• [TESTO DATO]:
▬▬▬▬▬▬

È stata, quella sulla Sindone, una delle sue ultime poesie, conferma Giuliano Grittini, amico e fotografo personale della poetessa, che le fu vicino negli ultimi attimi di vita: «Soffriva, – confida al giornalista Fabrizio Tassi – ma era sempre pronta a scherzare anche col medico che la seguiva. Le ho fatto anche delle foto in ospedale. Mi ha dettato delle poesie. Una delle ultime era sulla Sindone: me l’ha dettata una notte in cui non riusciva a dormire.»

Il tema della Croce, l’enigma di Gesù, il suo volto sfigurato, l’orrore di quelle piaghe sparse sul corpo, dei dolorosi segni impressi nelle sue carni dal legno del patibolo, sono ora raccolti in florilegio nella raccolta postuma pubblicata lo scorso dicembre da Einaudi, quale testamento poetico della Merini, a cura di Ambrogio Borsani, di cui la poetessa era ancora riuscita a correggere le bozze benché già malata, e che teneva molto a vedere stampata, ma purtroppo non ha più fatto in tempo.

Il titolo è Il carnevale della croce: titolo stupefacente e visionario, di grande potenza e violenza espressiva, che riprende il commento di Luca Bragaja (in Nel cerchio di pensiero, 2003), il quale, dando un giudizio complessivo sull’intera opera poetica della Merini, la definisce «”carnevale della crocifissione”, culmine della corporeità violata e simbolo denso del misticismo cristiano.»

▬▬▬▬▬▬

• [MATERIALE FORNITO]:
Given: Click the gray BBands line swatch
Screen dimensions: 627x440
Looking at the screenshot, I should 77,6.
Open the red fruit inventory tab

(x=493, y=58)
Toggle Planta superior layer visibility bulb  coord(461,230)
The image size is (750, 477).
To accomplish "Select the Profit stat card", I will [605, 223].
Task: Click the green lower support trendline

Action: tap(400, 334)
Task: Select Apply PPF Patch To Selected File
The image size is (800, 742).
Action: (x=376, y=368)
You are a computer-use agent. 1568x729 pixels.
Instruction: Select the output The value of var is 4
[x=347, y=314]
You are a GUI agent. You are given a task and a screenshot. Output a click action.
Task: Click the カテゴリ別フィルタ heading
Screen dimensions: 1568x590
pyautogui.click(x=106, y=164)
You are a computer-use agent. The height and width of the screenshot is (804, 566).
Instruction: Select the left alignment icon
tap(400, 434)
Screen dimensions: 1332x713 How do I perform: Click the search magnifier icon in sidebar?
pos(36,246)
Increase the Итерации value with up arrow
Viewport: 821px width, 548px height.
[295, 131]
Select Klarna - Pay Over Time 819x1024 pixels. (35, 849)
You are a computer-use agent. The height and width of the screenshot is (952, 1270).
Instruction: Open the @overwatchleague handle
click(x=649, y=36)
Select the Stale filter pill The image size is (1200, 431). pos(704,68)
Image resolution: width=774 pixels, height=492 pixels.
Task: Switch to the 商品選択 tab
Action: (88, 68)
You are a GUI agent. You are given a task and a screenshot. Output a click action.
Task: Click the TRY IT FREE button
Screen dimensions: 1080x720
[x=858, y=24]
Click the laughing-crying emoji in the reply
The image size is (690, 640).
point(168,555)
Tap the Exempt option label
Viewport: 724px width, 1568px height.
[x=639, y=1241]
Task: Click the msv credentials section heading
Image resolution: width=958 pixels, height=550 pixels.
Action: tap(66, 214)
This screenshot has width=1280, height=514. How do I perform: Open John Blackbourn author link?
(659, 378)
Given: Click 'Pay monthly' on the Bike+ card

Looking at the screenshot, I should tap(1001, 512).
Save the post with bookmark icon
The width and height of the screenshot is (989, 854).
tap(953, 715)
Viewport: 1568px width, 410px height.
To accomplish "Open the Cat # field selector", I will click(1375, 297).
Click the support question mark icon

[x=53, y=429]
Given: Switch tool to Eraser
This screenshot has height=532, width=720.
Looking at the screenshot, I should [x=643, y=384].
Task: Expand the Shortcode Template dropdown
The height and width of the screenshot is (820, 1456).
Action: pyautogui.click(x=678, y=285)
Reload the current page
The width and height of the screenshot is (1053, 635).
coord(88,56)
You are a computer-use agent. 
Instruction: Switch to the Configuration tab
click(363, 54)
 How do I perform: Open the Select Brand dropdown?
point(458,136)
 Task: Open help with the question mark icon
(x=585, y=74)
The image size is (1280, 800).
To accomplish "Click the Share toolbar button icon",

▬▬▬▬▬▬

• [ISTRUZIONI]:
[1] Nel testo sulla Merini, riscrivi il passo da "Il tema della" fino a "fatto in tempo." compreso, sostituendo "Einaudi" con "Feltrinelli".
[2] Prosegui il testo sulla Merini a partire dalla sua ultima frase.

• [RISPOSTE]:
[1]
Il tema della Croce, l’enigma di Gesù, il suo volto sfigurato, l’orrore di quelle piaghe sparse sul corpo, dei dolorosi segni impressi nelle sue carni dal legno del patibolo, sono ora raccolti in florilegio nella raccolta postuma pubblicata lo scorso dicembre da Feltrinelli, quale testamento poetico della Merini, a cura di Ambrogio Borsani, di cui la poetessa era ancora riuscita a correggere le bozze benché già malata, e che teneva molto a vedere stampata, ma purtroppo non ha più fatto in tempo.

[2]
Un commento che la Merini stessa, probabilmente, aveva ispirato, rimuginando con evidente assiduità la pregnanza di quell’espressione nel suo immenso valore universale e nella dirompente potenza immaginifica, tanto da renderne conto successivamente nel 2007 con perfetta lucidità ed estremo e totale disincanto, per il Calvario in primis (nei suoi versi insieme «diamante» e «teatro magnifico della derisione») e per tutti i Golgota della terra: «Il Golgota è il luogo del Cranio, il centro del mondo. Ma è anche il carnevale della Croce. Perché, mentre portavano a morire atrocemente i poveri condannati, i carnefici si divertivano. Ecco quello che non distingue l’uomo dalla bestia: la tortura, l’essere carnefice dell’altro. E gli uomini sanno farlo con sapienza. Cristo viene issato, viene preso in giro. Però tutto questo l’aveva già previsto. Anche la Madonna. Ma l’amore accetta tutto.» (Così in un’intervista a Roberto Beretta).

Sì, è vero: l’amore accetta tutto, come lo ha accettato la poetessa dei Navigli nella sua travagliata e turbolenta esistenza, in particolar modo nella ultradecennale permanenza in manicomio, dove era approdata con lo strazio del distacco appena dopo la nascita dell’amata Barbara, l’ultima delle sue figlie: «Ho conosciuto Gerico, / ho avuto anch’io la mia Palestina, / le mura del manicomio / erano le mura di Gerico / e una pozza di acqua infettata / ci ha battezzati tutti. / Lì dentro eravamo ebrei / e i Farisei erano in alto / e c’era anche il Messia / confuso dentro la folla: / un pazzo che urlava al Cielo / tutto il suo amore in Dio…» (da La Terra Santa, raccolta del 1984 considerata il suo capolavoro, la sua consacrazione poetica, scritta in appena otto giorni mentre il marito stava morendo di cancro).

Proprio negli abissi di quell’inferno, infatti, Alda Merini si riavvicina a Dio (da ragazza, lei dice, avrebbe voluto farsi suora, ma suo padre non volle), i suoi occhi brancolanti nelle tenebre rivedono la luce, conosce la risurrezione attraverso la sua sofferenza e quella di chi la circonda. Ma il dolore (è ancora lei a dirlo), purtroppo non si stempera col tempo: lavora nel profondo e corrode; non si fa più lieve e non abitua, ma rende più sensibili e riluttanti al patire: al proprio patire e all’altrui.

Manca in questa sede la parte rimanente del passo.